### [Dataset entries]
————

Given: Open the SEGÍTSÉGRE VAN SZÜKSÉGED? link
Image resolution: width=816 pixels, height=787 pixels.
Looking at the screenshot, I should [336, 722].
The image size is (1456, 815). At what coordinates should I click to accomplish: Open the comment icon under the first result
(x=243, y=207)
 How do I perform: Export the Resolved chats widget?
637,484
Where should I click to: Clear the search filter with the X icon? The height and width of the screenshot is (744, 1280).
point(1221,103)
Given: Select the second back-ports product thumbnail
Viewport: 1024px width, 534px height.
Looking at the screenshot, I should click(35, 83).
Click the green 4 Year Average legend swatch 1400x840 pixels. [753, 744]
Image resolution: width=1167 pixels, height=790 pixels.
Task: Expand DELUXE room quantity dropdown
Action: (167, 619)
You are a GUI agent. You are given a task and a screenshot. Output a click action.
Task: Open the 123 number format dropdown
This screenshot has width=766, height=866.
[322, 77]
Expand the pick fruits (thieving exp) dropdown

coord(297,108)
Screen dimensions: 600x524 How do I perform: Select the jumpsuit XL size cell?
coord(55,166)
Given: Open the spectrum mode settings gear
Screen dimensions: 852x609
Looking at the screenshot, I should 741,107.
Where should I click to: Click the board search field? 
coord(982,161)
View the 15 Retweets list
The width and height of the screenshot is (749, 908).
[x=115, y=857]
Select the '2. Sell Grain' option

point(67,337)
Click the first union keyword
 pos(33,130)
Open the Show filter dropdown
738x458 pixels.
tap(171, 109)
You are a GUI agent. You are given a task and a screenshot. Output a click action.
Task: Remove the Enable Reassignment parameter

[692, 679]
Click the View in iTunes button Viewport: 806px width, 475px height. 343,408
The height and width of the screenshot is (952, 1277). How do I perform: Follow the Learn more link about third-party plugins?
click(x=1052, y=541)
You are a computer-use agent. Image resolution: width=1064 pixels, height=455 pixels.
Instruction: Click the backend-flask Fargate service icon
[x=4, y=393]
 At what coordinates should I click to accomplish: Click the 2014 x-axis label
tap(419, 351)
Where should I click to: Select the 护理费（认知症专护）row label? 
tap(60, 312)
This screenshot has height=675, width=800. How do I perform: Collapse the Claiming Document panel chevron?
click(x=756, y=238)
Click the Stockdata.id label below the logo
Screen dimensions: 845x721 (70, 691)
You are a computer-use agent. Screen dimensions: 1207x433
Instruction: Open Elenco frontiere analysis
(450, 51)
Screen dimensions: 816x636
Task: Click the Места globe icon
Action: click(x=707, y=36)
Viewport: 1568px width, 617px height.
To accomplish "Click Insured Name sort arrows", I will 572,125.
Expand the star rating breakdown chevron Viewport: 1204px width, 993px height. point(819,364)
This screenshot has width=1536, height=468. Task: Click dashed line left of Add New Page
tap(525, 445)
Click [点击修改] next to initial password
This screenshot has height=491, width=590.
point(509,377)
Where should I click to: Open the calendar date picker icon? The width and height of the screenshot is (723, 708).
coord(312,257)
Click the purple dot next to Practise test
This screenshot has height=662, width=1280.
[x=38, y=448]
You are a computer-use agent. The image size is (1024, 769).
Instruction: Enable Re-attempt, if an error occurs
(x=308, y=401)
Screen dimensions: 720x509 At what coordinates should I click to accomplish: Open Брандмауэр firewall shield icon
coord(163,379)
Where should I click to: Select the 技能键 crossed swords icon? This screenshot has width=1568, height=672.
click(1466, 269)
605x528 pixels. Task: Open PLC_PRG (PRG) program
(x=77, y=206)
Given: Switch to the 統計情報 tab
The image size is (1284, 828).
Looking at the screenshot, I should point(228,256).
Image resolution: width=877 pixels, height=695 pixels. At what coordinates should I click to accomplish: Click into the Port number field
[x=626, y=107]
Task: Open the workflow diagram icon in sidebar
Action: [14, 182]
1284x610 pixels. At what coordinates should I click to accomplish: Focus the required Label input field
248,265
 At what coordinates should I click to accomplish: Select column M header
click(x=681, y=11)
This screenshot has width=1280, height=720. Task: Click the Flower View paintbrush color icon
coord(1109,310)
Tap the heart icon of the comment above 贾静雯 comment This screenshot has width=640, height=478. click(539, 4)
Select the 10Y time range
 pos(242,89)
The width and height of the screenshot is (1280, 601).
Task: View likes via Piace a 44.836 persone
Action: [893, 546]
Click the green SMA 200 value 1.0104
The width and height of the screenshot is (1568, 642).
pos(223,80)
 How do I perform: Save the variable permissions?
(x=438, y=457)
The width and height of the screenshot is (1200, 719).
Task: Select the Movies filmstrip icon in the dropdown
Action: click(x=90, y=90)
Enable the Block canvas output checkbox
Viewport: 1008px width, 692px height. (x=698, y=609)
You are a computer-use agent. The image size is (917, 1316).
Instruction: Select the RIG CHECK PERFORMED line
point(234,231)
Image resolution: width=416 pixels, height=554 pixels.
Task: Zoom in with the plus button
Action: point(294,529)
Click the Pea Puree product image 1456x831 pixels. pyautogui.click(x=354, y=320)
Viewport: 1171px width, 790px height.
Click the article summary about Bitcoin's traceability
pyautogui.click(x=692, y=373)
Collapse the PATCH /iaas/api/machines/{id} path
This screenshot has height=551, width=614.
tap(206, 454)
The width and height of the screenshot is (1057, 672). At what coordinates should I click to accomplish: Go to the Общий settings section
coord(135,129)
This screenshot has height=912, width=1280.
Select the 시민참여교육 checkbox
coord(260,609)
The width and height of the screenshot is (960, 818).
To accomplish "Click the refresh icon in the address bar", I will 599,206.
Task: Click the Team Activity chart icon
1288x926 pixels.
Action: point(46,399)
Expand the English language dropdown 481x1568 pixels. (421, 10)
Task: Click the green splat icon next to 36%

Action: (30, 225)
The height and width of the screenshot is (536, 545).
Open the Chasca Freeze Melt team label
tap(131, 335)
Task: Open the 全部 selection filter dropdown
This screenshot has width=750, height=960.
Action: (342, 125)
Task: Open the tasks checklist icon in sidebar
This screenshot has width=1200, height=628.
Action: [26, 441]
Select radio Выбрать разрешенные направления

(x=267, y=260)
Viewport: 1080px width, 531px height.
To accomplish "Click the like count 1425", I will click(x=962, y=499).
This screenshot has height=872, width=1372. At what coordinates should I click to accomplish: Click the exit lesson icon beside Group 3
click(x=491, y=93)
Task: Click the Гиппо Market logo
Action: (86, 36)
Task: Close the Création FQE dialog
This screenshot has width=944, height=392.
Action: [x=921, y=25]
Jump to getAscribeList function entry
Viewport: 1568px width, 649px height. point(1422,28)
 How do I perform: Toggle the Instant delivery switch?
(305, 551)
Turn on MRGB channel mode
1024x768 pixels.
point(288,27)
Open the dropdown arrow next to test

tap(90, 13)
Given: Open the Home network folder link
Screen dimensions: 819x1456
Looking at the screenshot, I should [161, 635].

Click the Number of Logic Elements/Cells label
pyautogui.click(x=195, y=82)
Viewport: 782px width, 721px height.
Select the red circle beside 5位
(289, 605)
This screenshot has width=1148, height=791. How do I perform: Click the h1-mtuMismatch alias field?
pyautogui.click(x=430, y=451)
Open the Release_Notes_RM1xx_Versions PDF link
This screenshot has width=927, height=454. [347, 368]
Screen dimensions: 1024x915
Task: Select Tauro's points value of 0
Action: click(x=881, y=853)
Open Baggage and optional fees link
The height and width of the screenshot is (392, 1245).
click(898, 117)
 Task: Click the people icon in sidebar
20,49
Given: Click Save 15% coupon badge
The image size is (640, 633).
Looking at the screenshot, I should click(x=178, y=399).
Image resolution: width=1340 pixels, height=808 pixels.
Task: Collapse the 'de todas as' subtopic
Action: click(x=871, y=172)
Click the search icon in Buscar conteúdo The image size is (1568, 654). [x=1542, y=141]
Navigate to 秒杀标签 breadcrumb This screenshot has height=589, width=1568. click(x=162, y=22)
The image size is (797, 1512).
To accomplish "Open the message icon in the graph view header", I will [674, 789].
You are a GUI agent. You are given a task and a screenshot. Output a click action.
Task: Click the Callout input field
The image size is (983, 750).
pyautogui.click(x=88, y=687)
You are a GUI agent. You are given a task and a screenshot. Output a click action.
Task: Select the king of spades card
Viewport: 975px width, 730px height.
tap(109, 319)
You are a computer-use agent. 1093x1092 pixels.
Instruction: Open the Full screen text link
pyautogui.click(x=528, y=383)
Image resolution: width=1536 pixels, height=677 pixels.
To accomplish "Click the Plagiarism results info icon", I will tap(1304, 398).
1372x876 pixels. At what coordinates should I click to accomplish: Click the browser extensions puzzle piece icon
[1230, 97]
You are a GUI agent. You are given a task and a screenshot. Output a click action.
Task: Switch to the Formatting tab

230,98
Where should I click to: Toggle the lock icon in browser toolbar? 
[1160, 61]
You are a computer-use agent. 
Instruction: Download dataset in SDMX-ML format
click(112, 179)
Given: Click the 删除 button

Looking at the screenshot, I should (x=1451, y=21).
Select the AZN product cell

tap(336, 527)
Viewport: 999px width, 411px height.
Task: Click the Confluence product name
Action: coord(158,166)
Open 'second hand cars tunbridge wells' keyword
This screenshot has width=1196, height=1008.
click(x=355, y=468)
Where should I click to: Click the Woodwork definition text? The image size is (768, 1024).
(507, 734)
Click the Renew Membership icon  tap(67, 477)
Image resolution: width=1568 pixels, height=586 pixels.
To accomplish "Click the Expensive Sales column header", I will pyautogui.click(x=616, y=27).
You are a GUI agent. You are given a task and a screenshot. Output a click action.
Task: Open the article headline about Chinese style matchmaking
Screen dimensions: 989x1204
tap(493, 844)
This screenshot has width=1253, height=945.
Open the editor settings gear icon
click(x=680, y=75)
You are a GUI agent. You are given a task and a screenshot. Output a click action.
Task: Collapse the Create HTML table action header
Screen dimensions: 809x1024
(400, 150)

————

### [What is being asked]
Copy each line in the data that holds the word "computer".

### [Solution to the problem]
You are a computer-use agent. Image resolution: width=1064 pixels, height=455 pixels.
You are a computer-use agent. Screen dimensions: 1207x433
You are a computer-use agent. The image size is (1024, 769).
You are a computer-use agent. The image size is (917, 1316).
You are a computer-use agent. 1093x1092 pixels.
You are a computer-use agent. 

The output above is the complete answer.